Flood stories in ancient Mesopotamian literature are a type of cosmogony-creation story. All cultures from that area believed that life and the elements of the universe came from a cosmic sea (there was no vacuum of space in their minds).
One cosmogony does not state that there was a "beginning" in the traditional sense. This particular model claims that life in our current world came from life of a previous world that was destroyed via a flood or collapse of the cosmic waters.
The details differ, but the gods (an essential element or "players" in the cosmogony) either warn a human of the coming deluge who contracts a vehicle to transfer himself and animals from the old world to the present or the gods do the tranfering themselves.
The Noachin flood is the third of three creation-origin stories emoloyed by the Hebrew people in their religious tradition. In it the "sin" of the previous world is wiped out to make room for the new, good, and holiness of the present. In this new paradigm animals are said to fear humans and carnivorous diets as said to begin, but this is due not to sin but due to sin being wiped away by the flood.

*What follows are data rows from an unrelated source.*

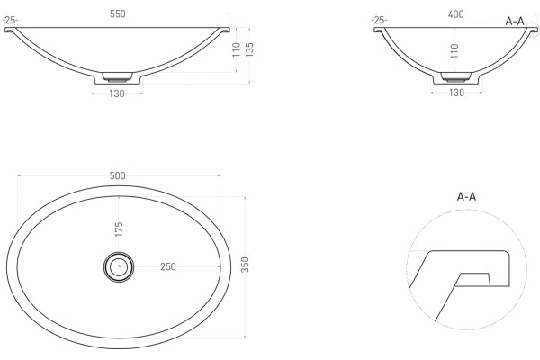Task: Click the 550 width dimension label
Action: coord(117,14)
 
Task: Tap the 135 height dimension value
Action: coord(249,50)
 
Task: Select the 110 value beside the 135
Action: coord(236,50)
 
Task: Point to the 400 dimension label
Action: coord(455,14)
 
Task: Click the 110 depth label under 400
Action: coord(454,51)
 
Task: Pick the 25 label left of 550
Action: coord(11,21)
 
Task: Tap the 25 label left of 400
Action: coord(380,21)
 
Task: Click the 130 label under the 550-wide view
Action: coord(117,94)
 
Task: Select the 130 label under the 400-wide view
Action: coord(456,93)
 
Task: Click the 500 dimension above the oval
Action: coord(117,176)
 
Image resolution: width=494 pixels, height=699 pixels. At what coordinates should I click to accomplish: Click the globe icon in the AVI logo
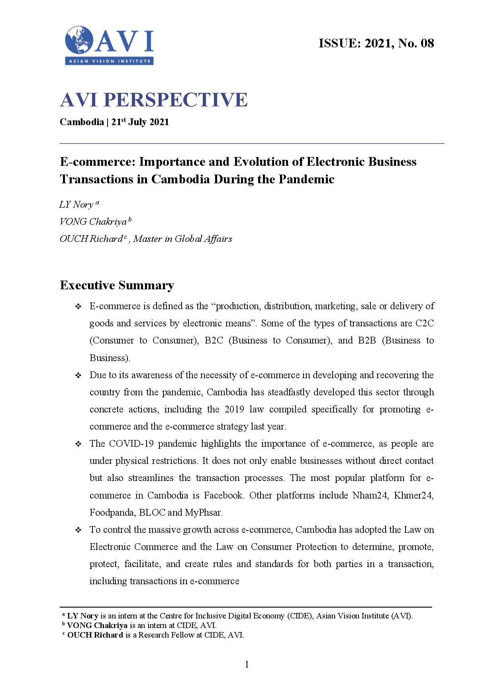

Of course the Bible is not saying that the world has seen three creations. The culture from which the Jews emerged shared these three cosmogony models in common, and each was employed in the prologue leading to the "history" of the Jewish people. If you note, the first 11 chapters of Genesis are filled with origin stories, but beginning with chapter 12 the type of narrative used changes dramatically with the call of Abraham. These origin stories are a deposit of the various traditions cherished by the Jews, not a literal history of the world in the chronological order in which they occurred.
The Noachin flood is just the last of the "creations" in this deposit before moving on to address the setting for the actual Torah which begins with the lives of Abraham and Sarah. The eating of animals by animals is seen as a nominal facet of this "new world" without sin after the "flood," but each of the three traditions are backdrops for a more important truth that comes with the Law, not in the creation stories themselves.